Acoustic Assembly of Collagen Hydrogels in Petri Dishes: The Distinct Roles of Traveling and Standing Waves

Abstract

Anisotropic biomaterials containing oriented collagen fibers are critical for mimicking the native extracellular matrix (ECM) architectures, showing great potential for various biomedical research areas, such as wound dressing, corneal grafting, and the study of cancer cell invasion in biomimetic microenvironments. While previous studies have utilized electric, microfluidic, magnetic, and mechanical methods to align collagen fibers, these conventional approaches often suffer from significant limitations, including complex fabrication setups, prolonged processing times, potential cell toxicity, or the requirement of specialized micro-chambers that hinder high-throughput applications.

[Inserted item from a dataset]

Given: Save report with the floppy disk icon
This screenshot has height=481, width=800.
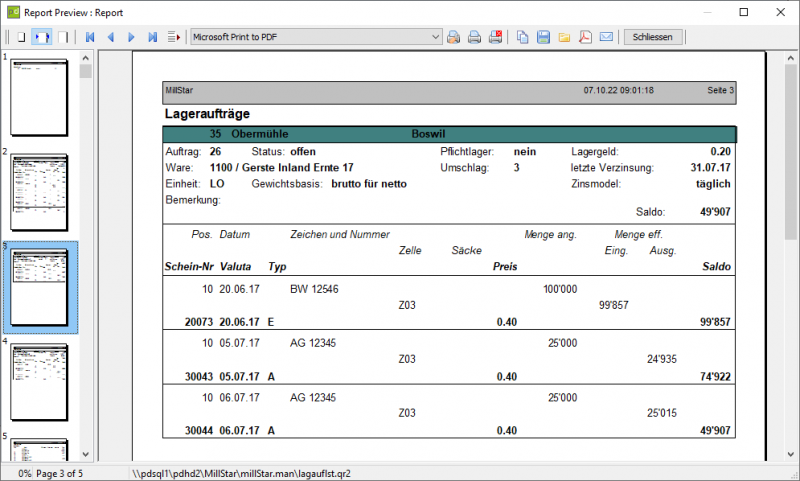Looking at the screenshot, I should [543, 37].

To address these challenges, this thesis puts forward a novel, non-contact, and rapid fabrication approach utilizing traveling and standing acoustic waves to arrange collagen fibers dynamically. This method enables the rapid in-Petri-dish fabrication of anisotropic biomaterials without the need for chemical additives or complex modifications. To develop these approaches, we systematically investigated the physical effects of acoustic waves on collagen self-assembly kinetics and the resulting micro/nanoscale architectures of the fabricated biomaterials using confocal fluorescence microscopy. Our mechanistic investigations reveal a dual-action acoustic effect. Specifically, traveling acoustic wave-induced fluid streaming actively transports collagen molecules, thereby accelerating and spatially directing the collagen self-assembly process. Concurrently, standing acoustic waves generate acoustic radiation forces that accumulate self-assembled collagen fibers, increasing their localized concentrations and aligning them into periodically distributed acoustic potential wells. This combined acoustic approach achieved a high degree of fiber alignment along the fluid flow within just 5 min. Using our acoustics-assisted approach, we successfully manufactured anisotropic collagen hydrogels containing highly aligned collagen fibers, which provide structurally biomimetic and anisotropic microenvironments for cell growth and development. To validate the biological functionality of these fabricated constructs, in vitro cell culture studies were conducted using U251 cells. Quantitative morphological analysis demonstrated that cells cultured in these hydrogels exhibited significant contact guidance, facilitating pronounced cell elongation and directional alignment along the acoustically arranged collagen fibers.

Compared to previous methods, our acoustics-based approaches are remarkably easy to operate. They eliminate the requirement for customized microfluidic chambers for loading collagen and are capable of rapidly fabricating anisotropic collagen hydrogels directly in commercial Petri dishes. This unique advantage allows our approach to be readily integrated into existing standard laboratory workflows and seamlessly combined with other test protocols. In the long run, we expect this work to inspire the development of versatile, high-throughput tools that will significantly benefit biomedical researchers working in tissue engineering, regenerative medicine, biomaterials, and bioprinting.